图2 国家参考品高置信Indel 位点标准集与试剂盒Indel比对结果Figure 2 Comparison results of high confidence Indel site standard set in the national reference material and Indel by kit

3 讨论

随着二代测序技术的不断发展，对肿瘤治疗理念的创新，从肿瘤的分型逐渐引入了分子分型的理念，重视肿瘤的分子靶向治疗，实现异癌同治、同癌异治，美国食品和药物管理局（FDA）突破性的批准了泛癌种的二代测序技术的肿瘤基因突变检测panel。2017年11月30日美国FDA 批准上市FoundationOne CDx 伴随诊断产品，针对324 个基因进行检测，检测的突变类型包括替换、插入、缺失、拷贝数变化、基因重排等突变，以及微卫星不稳定性（MSI）和TMB 检测，适用的样品类型为福尔马林固定石蜡包埋组织样本（FFPE）［9-11］。但是我国尚未批准用于TMB 检测的伴随诊断试剂产品。我国已经有多个公司在NGS 平台上开发TMB 检测试剂盒，但是至今尚未进入审批阶段。目前TMB 缺乏统一的检测标准，研制相应的国家参考品，开展TMB 相关应用技术以及标准化研究，可以为TMB 检测试剂的申报奠定工作基础。

2019年中检院建立TMB 检测国家参考品，开展国内TMB 试剂盒（panel）的性能评价工作。对于TMB 检测试剂盒的性能，应关注于两个方面：一是试剂盒（panel）的TMB 检测一致性，panel 的TMB 检测结果与WES 检测结果的一致性，考察其检测TMB 准确性；二是试剂盒的差异性SNP/Indel位点检测准确性评价，检测SNP/Indel 位点标准集时能够拷出的合适的突变位点个数，考察试剂盒整体检测的准确性，从而对TMB 检测试剂盒的性能进行全方位的评价。

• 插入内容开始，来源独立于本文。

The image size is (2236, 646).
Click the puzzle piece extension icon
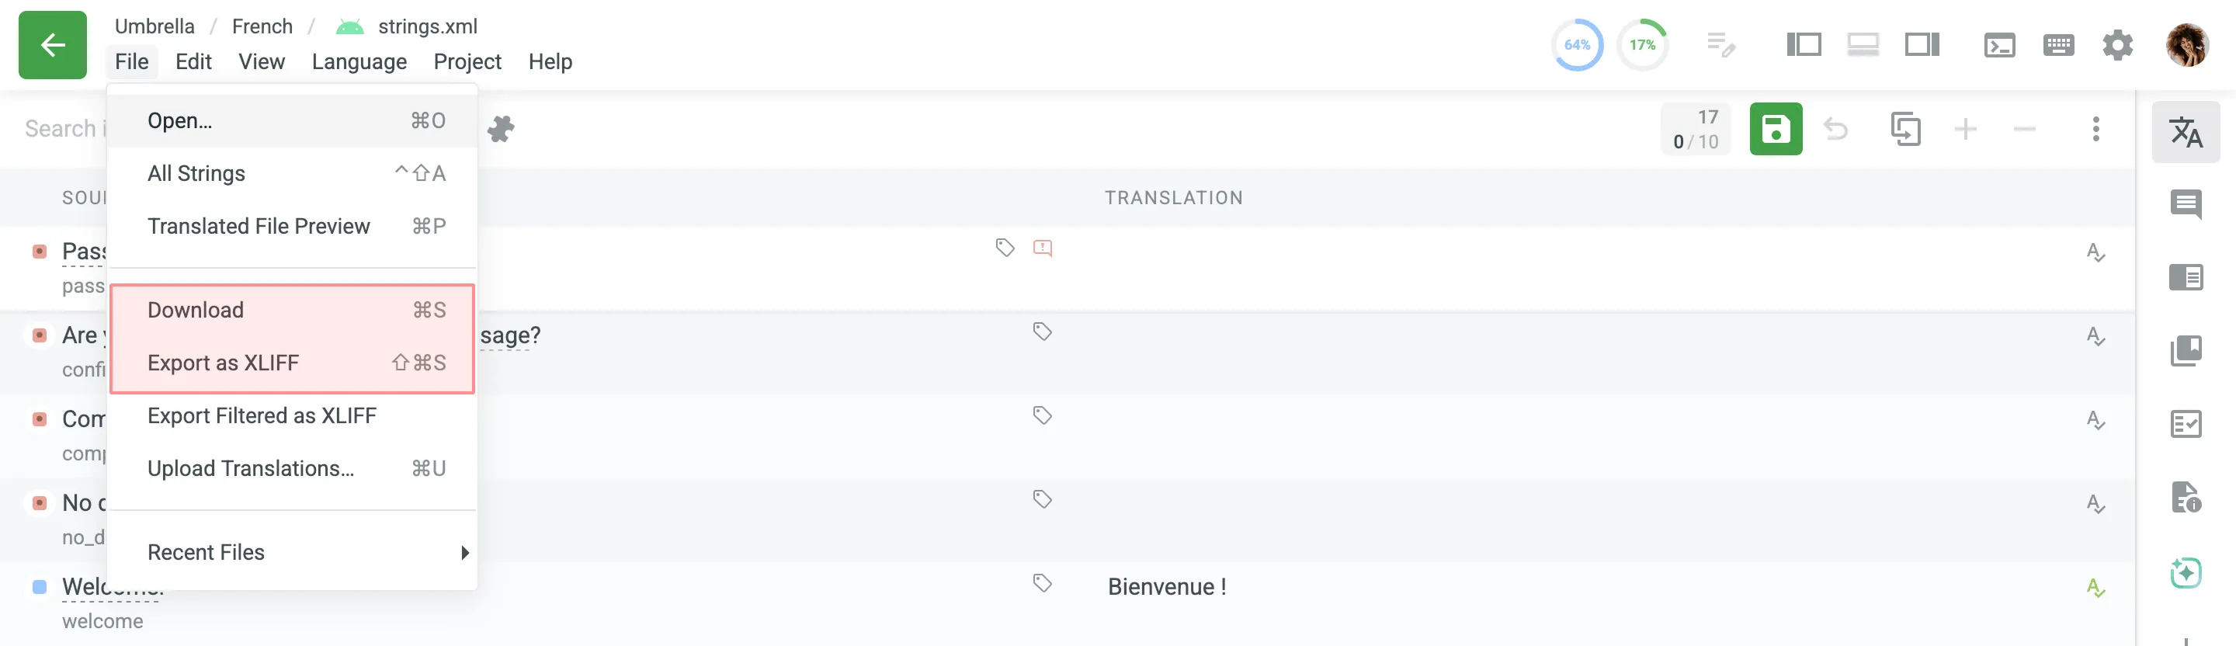click(x=501, y=129)
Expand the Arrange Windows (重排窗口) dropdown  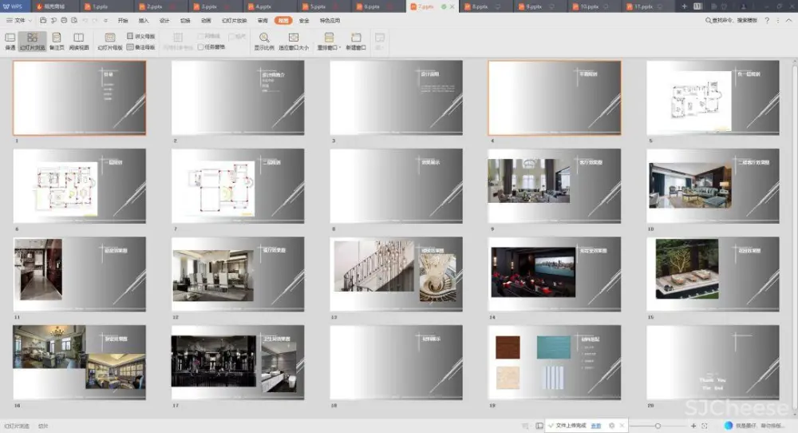[330, 42]
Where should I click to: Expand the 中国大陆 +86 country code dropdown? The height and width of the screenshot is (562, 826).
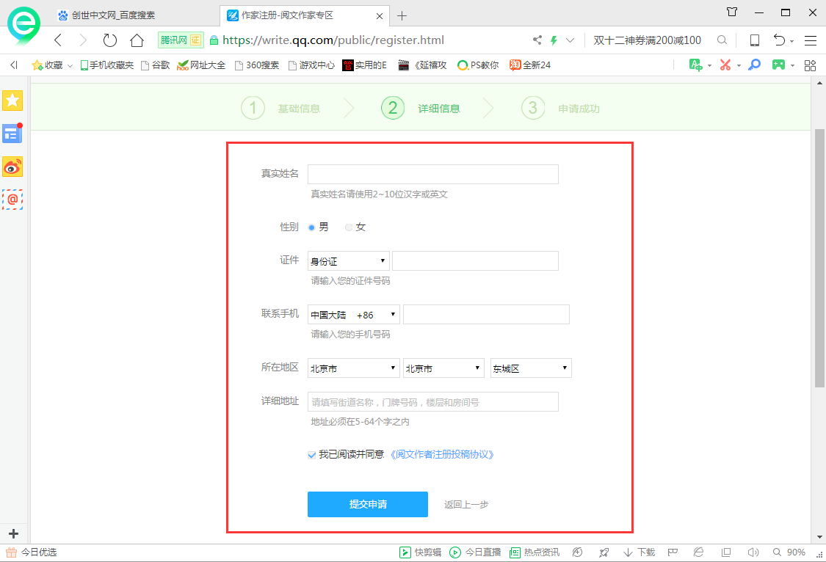tap(353, 314)
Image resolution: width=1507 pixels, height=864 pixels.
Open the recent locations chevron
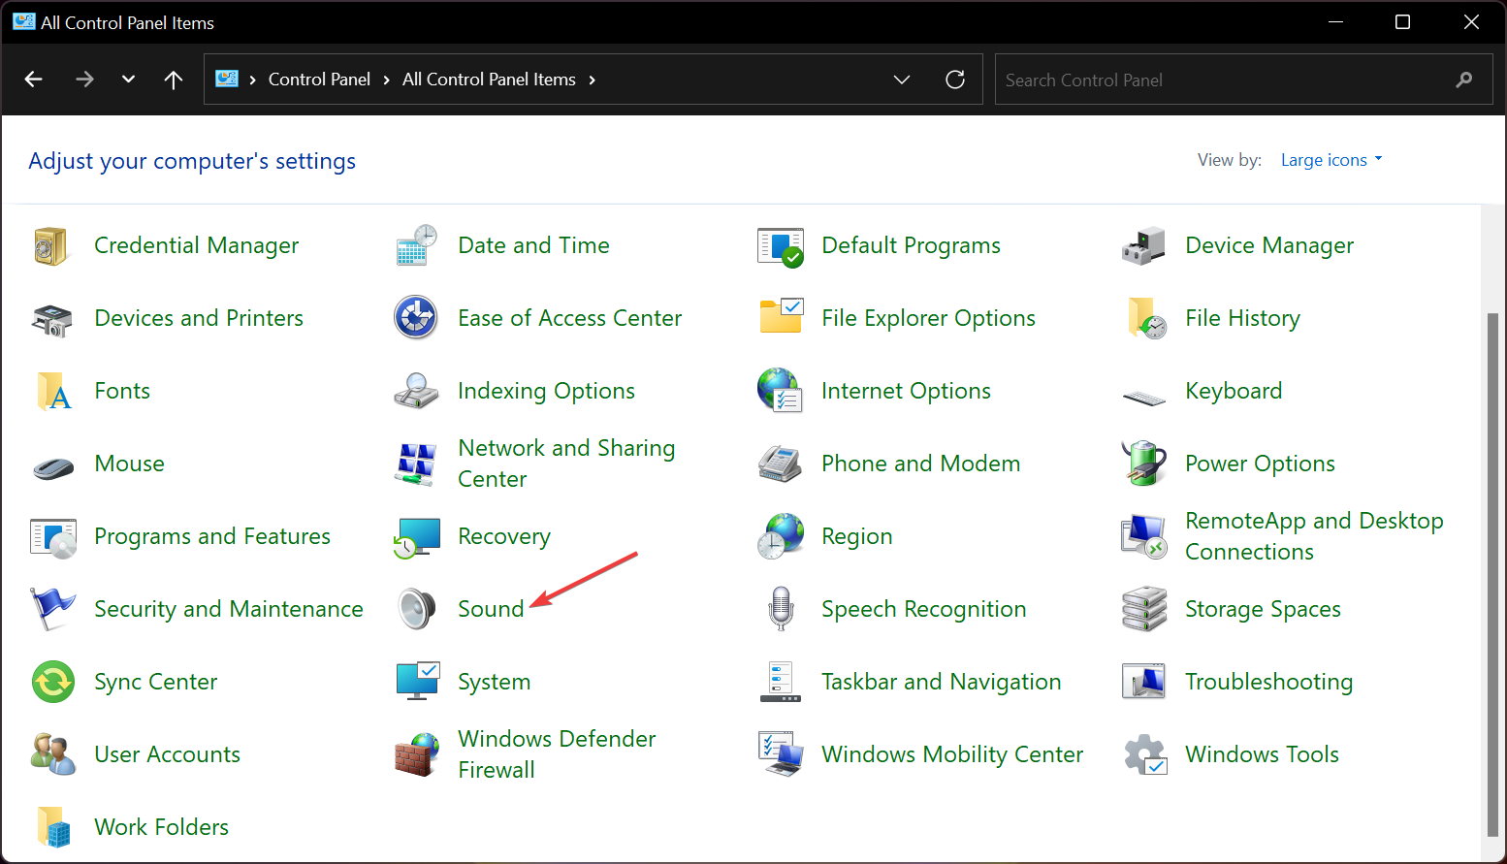(128, 80)
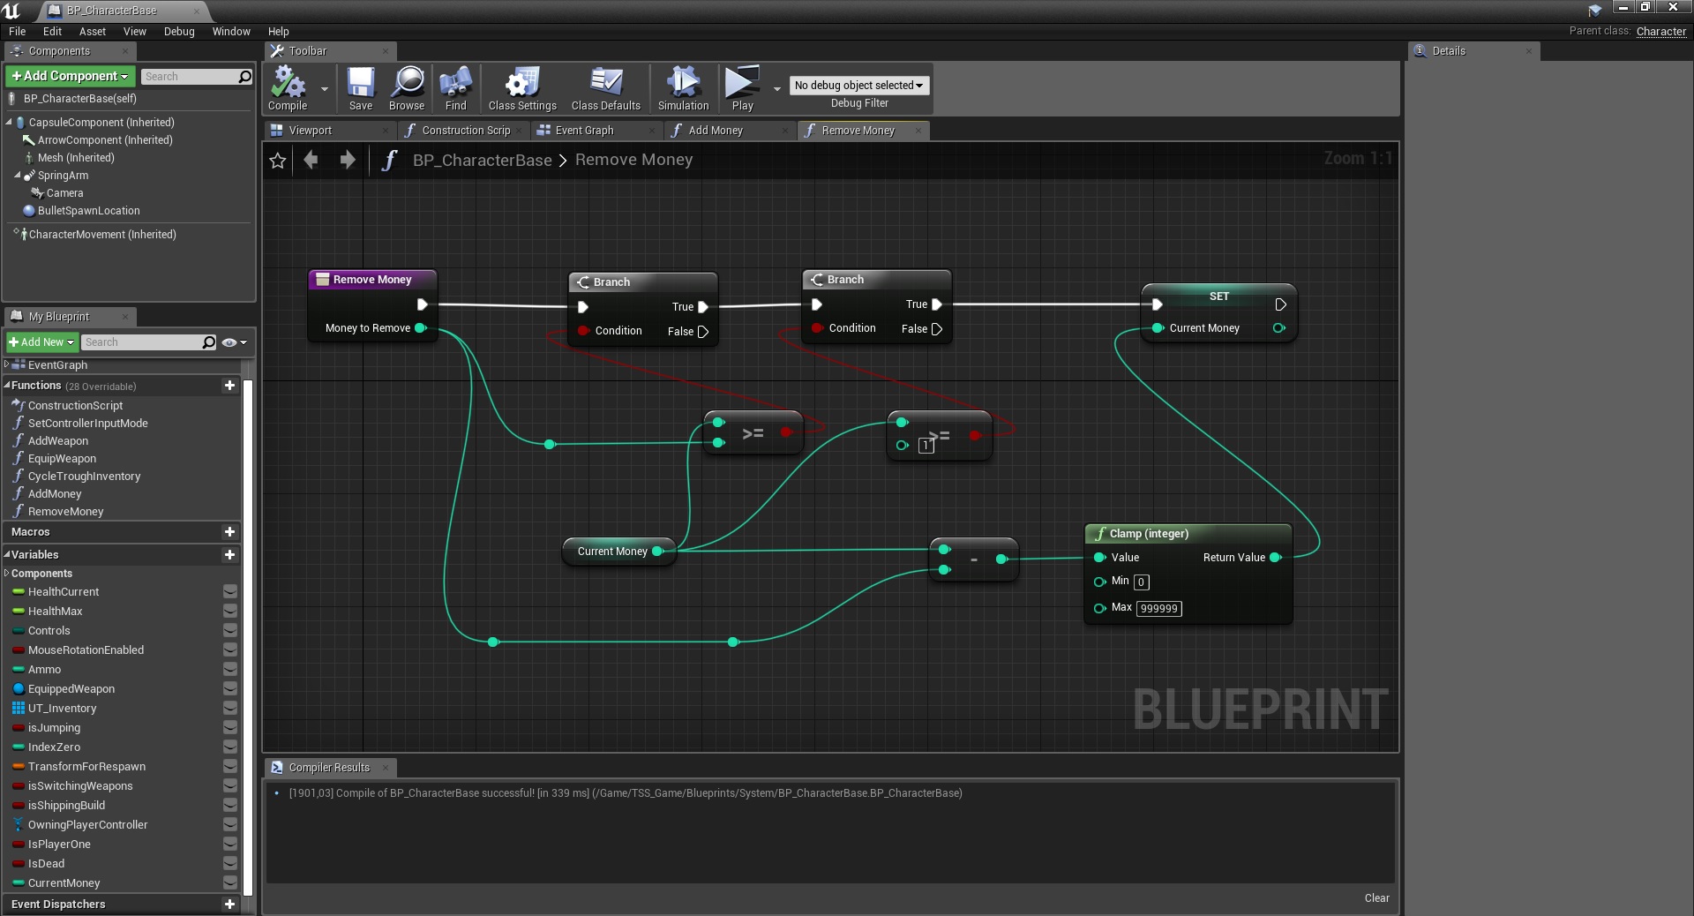This screenshot has width=1694, height=916.
Task: Save the blueprint with the Save icon
Action: click(x=360, y=87)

而评价TMB 试剂盒（panel）的位点检测准确性，需要与高置信SNP/Indel 位点标准集进行比对。美国的瓶中基因组协会（Genome In A Bottle，GIAB）采用五种不同平台对美国国家标准技术研究所提供的DNA 标准参考品8392（又称NA24385，HG002）进行结构变异标准集构建［12-13］。参考国际建立标准集的方式，本院建立国家参考品高置信SNP/Indel 位点标准集。首先使用软件SOAPnuke对所有原始数据进行低质量过滤得到有效数据，使用软件BWA+GATK Haplotype Caller 对各数据集分别进行变异检测，得到两类文件：（a）gVCF，用于生成候选变异区间（b）VCF，用软件GATK VQSR进行处理，初步过滤得到候选变异集。然后合并各平台的候选变异集，使用软件vcf annotate 将各候选变异区间注释到合并的变异集上。对于每一个候选变异集，随机取40 000 个在候选变异区间内的变异位点作为训练集，使用R 语言包“e1071”中的软件one-class SVM 进行分类，得到各候选变异集的极端变异阈值用于变异筛选。对于未通过筛选的变异，在其两侧加减50 碱基（bp），生成低置信变异区间。最后合并候选变异区间，与低置信变异区间取补集，再与参考基因组非N 区间取交集，从而建立了TMB-14 样本的两种细胞系有差异的高置信SNP/Indel 位点标准集。研究结果表明panel 检测的VCF 文件与标准集比对后，TMB-14-2%、TMB-14-5%、TMB-14-10%的突变检测准确性符合国家参考品TMB-14 样本的要求。研制的TMB 国家参考品，能够满足肿瘤突变负荷检测试剂盒的位点检测准确性的要求，具有重要的应用价值。